Ter. Fev 18th, 2025
Modos de interação entre ciência e religião

Pontes


Pontes (V) Ser—Devir

Miguel Oliveira Panão

Blog & AutorNewsletter

Aceito-te tal como és. Aceito quem sou. Mas serei sempre quem sou ou quem era, ontem, é diferente de quem sou, hoje, e serei amanhã? A pergunta parece entrar demasiadamente no campo da abstracção e da filosofia, ou até da teologia e espiritualidade, mas não é a existência a base dos nossos propósitos de vida sempre que o ano muda?

Cada mudança de ano acompanha-se de um desejo fresco em sermos diferentes no futuro. O pensamento do amanhã assenta mais no nosso devir do que no nosso ser. E, por vezes, entre o que somos e o que sonhamos ser parece existir um abismo obscuro e intransponível. O nosso devir ou “dever ser” pode entrar em confronto com a realidade que somos quando pensamos naquilo que desejaríamos ser. Nesse sentido, seria valioso poder encontrar uma ponte que nos ajudasse a ligar o ser ao devir, de modo a que os nossos sonhos e propósitos pudessem realizar-se, a vida aspirada entrasse em consonância com a vivida, e o nosso exterior fosse mais coerente com o interior.

Uma ponte possível poderia inspirar-se na mecânica quântica. Numa das interpretações daquilo que acontece no mundo do infinitamente pequeno, o acto de observar leva à existência daquilo que se observa e que antes dessa observação não passava de uma probabilidade de existir. É como se tudo fosse devir e precisa do olhar de alguém para ser. Será essa a ténue razão de tantas pessoas quererem ser observadas para que os ajudem a sentir que existem?

Uma segunda ponte possível poderia ser planear. Quando criamos planos definimos os passos concretos a dar para aproximar o ser do devir e, assim, chegar a um novo modo de ser semelhante ao sonhado. Mas quando olhamos o ano que passou em retrospectiva, muitas vezes nos confrontamos com tantas coisas que pensámos realizar e acabaram por ficar pelo caminho.

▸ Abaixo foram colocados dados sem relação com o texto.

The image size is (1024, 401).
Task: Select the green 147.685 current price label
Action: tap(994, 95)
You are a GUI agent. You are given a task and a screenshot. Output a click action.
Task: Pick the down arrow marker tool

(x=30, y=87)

Vivemos uma certa frustração e podemos concluir que não vale a pena planear se, depois, acabamos por não cumprir e ficar perturbados com isso.

Uma terceira ponte poderia ser escolher, antes de planear. As escolhas orientam-se pelos nossos valores, mas quando examinamos a consciência e sentimos como a sobrevivência se sobrepôs aos valores daquilo que pensávamos ser a verdadeira vivência, surge o contraste dissonante entre o ser e o devir. Não é o desejo mais profundo do ser humano que o ser e o devir sejam um só? Talvez a ponte seja a própria existência.

O nosso ser é devir. Quer isto dizer que não és assim, e não serás sempre assim, e tudo o que te acontece muda quem és.

És porque te tornas. És na medida em que estás sempre a mudar. E não estou a pensar apenas no sentido físico, mas nos sentidos mental e espiritual. Quando te olhas ao espelho pretendes ver quem és, mas o que vês provém do reflexo daquilo que eras porque demorou tempo para que a luz se reflectisse no espelho. Por isso, olhar para o espelho é contemplar quem eras há um instante porque, na realidade, já és diferente. Por falar em espelhos, fruto da tecnologia, costumamos questionar — o que podemos fazer com esta nova tecnologia? — quando a verdadeira questão que a existência, como ponte, suscita é — o que nos tornamos com a tecnologia que fazemos?

O facto de existirmos é um dom imenso que nos permite planear, escolher e dar passos. Entendo que não seja fácil pensar na nossa existência por corrermos o risco de nos perdermos em jogos de palavras que pouca influência exercem sobre o que vivemos todos os dias e nos confronta com o que somos. Mas repara na subtil transformação da última palavra na frase anterior — …o que vivemos todos os dias e nos confronta com o que nos tornamos.

Tudo o que faço, torna-me. Cada atitude está na base do meu devir. Existo não porque me veem, assim como acontece na mecânica quântica. Existo porque me relaciono com o existir dos outros e das coisas. Cada gesto que edifica o que está à minha volta, edifica-me. Cada sorriso que desperto no outro faz-me sorrir. E quando procuro conhecer o outro por aquilo que é, sem me dar conta, estamo-nos a transformar reciprocamente através do nosso relacionamento. Por isso, no instante ínfimo depois de te conhecer, mudei-te, e já não és o mesmo que eras antes de existires comigo. Toda a nossa existência é uma ponte transformativa entre ser e devir.